A manager who is convinced of a marketing campaign specifically asks the agent, „Find data that proves the success of Campaign X.“
Complacency
A state of reduced vigilance and critical thinking that arises from excessive trust in an automated system, leading to a failure to monitor the system’s performance.
A pilot no longer actively monitors the flight route on autopilot. When an unexpected weather front appears, he notices it too late.

Level 4: RESPONSIBILITY

Biases related to the attribution of responsibility and accountability.
Bias
Description
Example
Diffusion of Responsibility
The tendency for individuals to feel less responsible when they are part of a group.
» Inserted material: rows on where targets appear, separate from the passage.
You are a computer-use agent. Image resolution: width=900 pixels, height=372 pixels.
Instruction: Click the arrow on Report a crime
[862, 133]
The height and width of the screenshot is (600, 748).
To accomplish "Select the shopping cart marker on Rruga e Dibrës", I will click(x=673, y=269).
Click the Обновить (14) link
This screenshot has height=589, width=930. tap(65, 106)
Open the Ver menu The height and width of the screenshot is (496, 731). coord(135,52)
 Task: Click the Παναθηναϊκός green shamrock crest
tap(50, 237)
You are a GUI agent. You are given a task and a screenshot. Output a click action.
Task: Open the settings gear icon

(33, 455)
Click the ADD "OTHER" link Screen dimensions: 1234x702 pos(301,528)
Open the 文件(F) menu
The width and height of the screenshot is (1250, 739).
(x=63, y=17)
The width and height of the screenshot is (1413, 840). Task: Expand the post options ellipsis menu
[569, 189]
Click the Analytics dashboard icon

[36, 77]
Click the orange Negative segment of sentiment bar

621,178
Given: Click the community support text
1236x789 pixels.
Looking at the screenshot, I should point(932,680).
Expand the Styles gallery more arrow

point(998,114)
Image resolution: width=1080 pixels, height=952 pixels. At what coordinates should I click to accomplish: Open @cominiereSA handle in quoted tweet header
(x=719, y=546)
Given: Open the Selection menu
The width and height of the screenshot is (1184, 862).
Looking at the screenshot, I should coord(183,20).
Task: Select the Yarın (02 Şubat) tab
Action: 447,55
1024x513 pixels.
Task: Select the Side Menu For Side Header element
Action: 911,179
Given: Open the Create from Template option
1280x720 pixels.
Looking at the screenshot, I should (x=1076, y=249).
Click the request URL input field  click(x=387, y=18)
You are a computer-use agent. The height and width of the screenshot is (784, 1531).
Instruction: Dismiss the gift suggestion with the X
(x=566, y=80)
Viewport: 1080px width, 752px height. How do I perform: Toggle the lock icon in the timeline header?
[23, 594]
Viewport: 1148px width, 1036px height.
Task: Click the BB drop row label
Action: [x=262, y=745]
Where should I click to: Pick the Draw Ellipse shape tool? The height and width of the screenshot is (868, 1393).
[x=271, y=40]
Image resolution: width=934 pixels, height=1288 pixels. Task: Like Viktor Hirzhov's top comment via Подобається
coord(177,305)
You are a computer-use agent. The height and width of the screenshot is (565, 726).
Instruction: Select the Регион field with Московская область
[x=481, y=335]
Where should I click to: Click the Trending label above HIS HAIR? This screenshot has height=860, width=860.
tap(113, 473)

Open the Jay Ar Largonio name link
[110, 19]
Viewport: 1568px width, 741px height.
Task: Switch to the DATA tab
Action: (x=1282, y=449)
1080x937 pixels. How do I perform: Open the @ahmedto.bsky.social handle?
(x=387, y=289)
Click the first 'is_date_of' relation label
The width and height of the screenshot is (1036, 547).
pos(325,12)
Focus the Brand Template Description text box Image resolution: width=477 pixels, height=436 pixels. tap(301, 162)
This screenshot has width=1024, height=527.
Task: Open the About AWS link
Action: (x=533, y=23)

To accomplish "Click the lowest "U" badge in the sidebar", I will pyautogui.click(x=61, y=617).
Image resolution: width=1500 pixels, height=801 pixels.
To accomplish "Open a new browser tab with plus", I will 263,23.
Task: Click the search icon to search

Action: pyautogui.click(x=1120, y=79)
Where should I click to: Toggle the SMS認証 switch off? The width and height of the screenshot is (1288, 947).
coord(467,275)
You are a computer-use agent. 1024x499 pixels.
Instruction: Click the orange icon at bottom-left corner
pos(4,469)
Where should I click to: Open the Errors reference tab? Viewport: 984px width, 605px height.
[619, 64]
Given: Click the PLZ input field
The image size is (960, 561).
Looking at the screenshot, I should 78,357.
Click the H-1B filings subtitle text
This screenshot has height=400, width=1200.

In HATs, responsibility can „dissolve“ between human and agent.
After a wrong decision, a team member says, „I thought the agent was checking that. And Maria agreed, too.“ In the end, no one feels fully responsible.
Moral Licensing
The tendency to feel entitled to make a questionable decision after a series of good or moral decisions. Using an „objective“ AI can feel like a free pass.
An HR team uses an AI recruiter for a fair pre-selection and thus feels entitled to prefer a candidate from their own network in the final step.
Agency Dilution
The feeling that one’s own agency or freedom of choice is diminished by collaborating with a powerful AI, leading to a passive attitude.
An employee says, „What’s the point of me suggesting anything? The agent has better ideas anyway.“ He stops contributing

Level 5: CAPABILITY

Biases that affect human skills and competencies over time.
Bias
Description
Example
Deskilling
The loss of human skills and expertise over time due to over-reliance on automated systems that perform these tasks.
An experienced analyst loses his ability to do quick mental calculations because for months he has only relied on the agent’s Excel evaluations.
Loss of Situational Awareness
A critical failure to perceive and understand the current state of the environment, often caused by being out of the active control loop.
A manager who only reads the agent’s weekly summaries loses his feel for the actual mood and the small problems in his team.
Out-of-the-Loop
A state in which a human operator is no longer actively involved in the decision-making process, leading to a loss of context and the ability to intervene effectively.
A logistics planner lets the agent handle route planning completely. When a bridge is unexpectedly closed, he lacks the knowledge to quickly find a sensible alternative.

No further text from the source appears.